Pittsburgh police say neighborhood complaints led to dozens of Carrick drug arrests
April 5, 2013 8:20 AM
Pittsburgh police Lt. Robert Roth answers questions during a news conference on a 10-month investigation focusing on drugs in Carrick.
By Liz Navratil Pittsburgh Post-Gazette
Pittsburgh police on Friday credited residents with helping them arrest 43 people during a 10-month span in which detectives worked to crack down on heroin and other drug use in the city's Carrick neighborhood.
Most of the suspects did not work together -- except for a few who were members of the same loosely organized Darccide gang. One suspect awaits a June trial on unrelated charges that he killed a man at a New Year's Eve party in 2011.

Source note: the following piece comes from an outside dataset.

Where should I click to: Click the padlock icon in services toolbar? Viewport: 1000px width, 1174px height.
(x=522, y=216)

Their arrests weren't recent -- they occurred between April 2012 and February of this year -- but police spokeswoman Diane Richard said the department hoped news of them would remind residents that even the smallest of complaints can help trigger an arrest.

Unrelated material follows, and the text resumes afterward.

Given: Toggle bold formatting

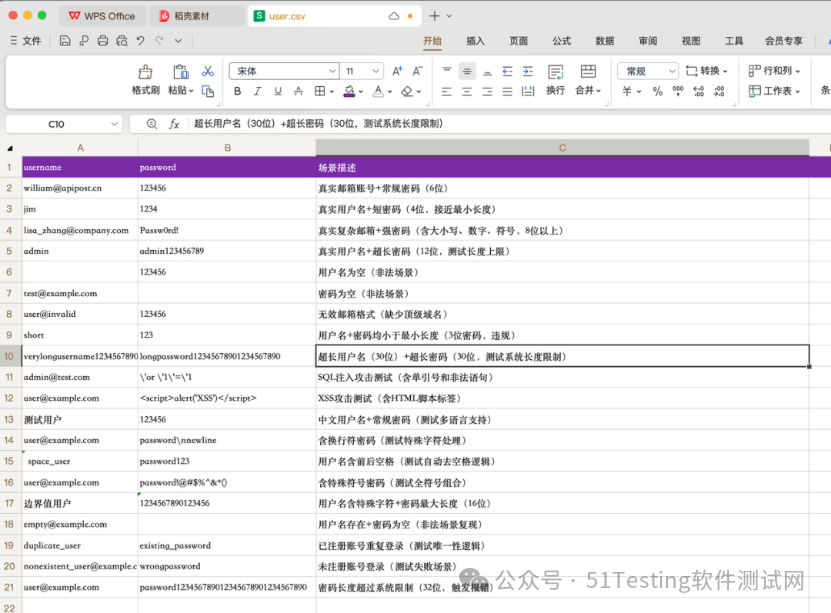Looking at the screenshot, I should [x=238, y=91].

"With the rise in ... overdoses and so many drugs being out there at this point and especially what we're hearing nowadays about the heroin epidemic and all that, we want to make sure the communities know we're out there trying to get drug dealers off of the streets," Ms. Richard said. She said the arrests described on Friday were possible "because we had citizen complaints."
Police said they are searching for 11 other people but declined to release their names before an arrest.
Councilwoman Natalia Rudiak, who represents Carrick, said officers focused primarily on the 2600 block of Brownsville Road and on nearby Kirk and Spencer avenues.
During the arrests, officers seized more than $70,000 worth of drugs, including heroin, cocaine, marijuana and prescription pills. Detectives suspect some of the drugs came to the area from New York and New Jersey.
Most of the people arrested were low-level dealers, and few seemed to be related to each other, which helped officers.
"We caught them so far off guard they were overwhelmed," narcotics Lt. Robert Roth said.
Donna Williams, 60, who lives on Kirk Avenue and helps coordinate the neighborhood block watch, said she was ecstatic to hear about the arrests. She said some of her neighbors had been staying indoors because they feared for their safety due to the drug activity and that she had received threats from some people who she believes were selling drugs in the area.
Told of the arrest, Ms. Williams said, "I'm floating on air."